$$
\begin{eqnarray}
\int \frac{1}{\cos{\left(\theta\right)}} \mathrm{d}\theta
&=&\int \sec{\left(\theta\right)} \mathrm{d}\theta
\;\cdots\;\sec{\left(\theta\right)}=\frac{1}{\cos{\left(\theta\right)}}
\\&=&\int \frac{1}{\cos{\left(\theta\right)}} \frac{\cos{\left(\theta\right)}}{\cos{\left(\theta\right)}} \mathrm{d}\theta
\\&=& \int \frac{\cos{\left(\theta\right)}}{\cos^2{\left(\theta\right)}} \mathrm{d}\theta
\\&=& \int \frac{\cos{\left(\theta\right)}}{1-\sin^2{\left(\theta\right)}} \mathrm{d}\theta
\;\cdots\;\cos^2{\left(\theta\right)}=1-\sin^2{\left(\theta\right)}
\\&=& \int \frac{1}{2} \left\{
\frac{\cos{\left(\theta\right)}}{1+\sin{\left(\theta\right)}}
+\frac{\cos{\left(\theta\right)}}{1-\sin{\left(\theta\right)}}
\right\} \mathrm{d}\theta
\\&&\;\cdots\;\frac{\cos{\left(\theta\right)}}{1-\sin^2{\left(\theta\right)}}
=\frac{\alpha}{1+\sin{\left(\theta\right)}}
+\frac{\beta}{1-\sin{\left(\theta\right)}}
\\&&\;\cdots\;\cos{\left(\theta\right)}
=\alpha\left(1-\sin{\left(\theta\right)}\right)+\beta\left(1+\sin{\left(\theta\right)}\right)
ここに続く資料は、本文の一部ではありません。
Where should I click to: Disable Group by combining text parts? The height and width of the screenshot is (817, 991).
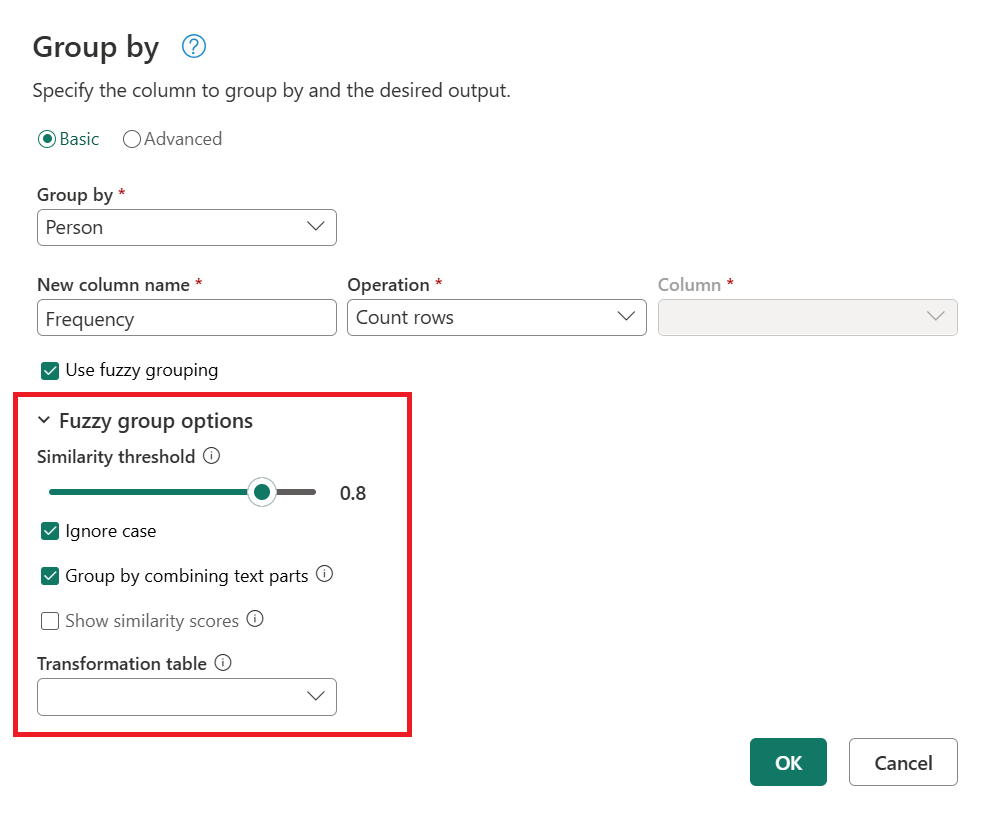(50, 575)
=\left(\alpha+\beta\right)+\left(\alpha-\beta\right)\sin{\left(\theta\right)}
\\&&\;\cdots\;
\left\{
\begin{array}{l}
\cos{\left(\theta\right)}=\alpha+\beta
\\0=\left(\alpha-\beta\right)\sin{\left(\theta\right)}
\end{array}
\right.
\\&&\;\cdots\;\sin{\left(\theta\right)}は\thetaによっては0とはならないので,\alpha-\betaが常に0,よって\alpha=\beta.
\\&&\;\cdots\;従って\alpha+\beta=\alpha+\alpha=2\alpha=\cos{\left(\theta\right)}.
\\&&\;\cdots\;\alpha=\beta=\frac{1}{2}\cos{\left(\theta\right)}
\\&&\;\cdots\;\frac{\cos{\left(\theta\right)}}{1-\sin^2{\left(\theta\right)}}
=\frac{\frac{1}{2}\cos{\left(\theta\right)}}{1+\sin{\left(\theta\right)}}
+\frac{\frac{1}{2}\cos{\left(\theta\right)}}{1-\sin{\left(\theta\right)}}
\\&=& \frac{1}{2} \int \left\{
\frac{\cos{\left(\theta\right)}}{1+\sin{\left(\theta\right)}}
+\frac{\cos{\left(\theta\right)}}{1-\sin{\left(\theta\right)}}
\right\} \mathrm{d}\theta
\\&=& \frac{1}{2} \left\{
\int \frac{\cos{\left(\theta\right)}}{1+\sin{\left(\theta\right)}}\mathrm{d}\theta
+\int \frac{\cos{\left(\theta\right)}}{1-\sin{\left(\theta\right)}}\mathrm{d}\theta
\right\}
\\&=& \frac{1}{2} \left\{
\int \frac{\cos{\left(\theta\right)}}{u}\frac{1}{\cos{\left(\theta\right)}}\mathrm{d}u
+\int \frac{\cos{\left(\theta\right)}}{v}\frac{-1}{\cos{\left(\theta\right)}}\mathrm{d}v
\right\}
\\&&\;\cdots\;u=1+\sin{\left(\theta\right)},\frac{\mathrm{d}u}{\mathrm{d}\theta}=\cos{\left(\theta\right)},\mathrm{d}\theta=\frac{1}{\cos{\left(\theta\right)}}\mathrm{d}u
\\&&\;\cdots\;v=1-\sin{\left(\theta\right)},\frac{\mathrm{d}v}{\mathrm{d}\theta}=-\cos{\left(\theta\right)},\mathrm{d}\theta=\frac{-1}{\cos{\left(\theta\right)}}\mathrm{d}v
\\&=& \frac{1}{2} \left(
\int \frac{1}{u} \mathrm{d}u - \int \frac{1}{v} \mathrm{d}v
\right)
\\&=& \frac{1}{2} \left( \ln{\left|u\right|} - \ln{\left|v\right|} \right)\;\cdots\;\int \frac{1}{x} \mathrm{d}x=\ln{\left|x\right|}+C\;(C:積分定数)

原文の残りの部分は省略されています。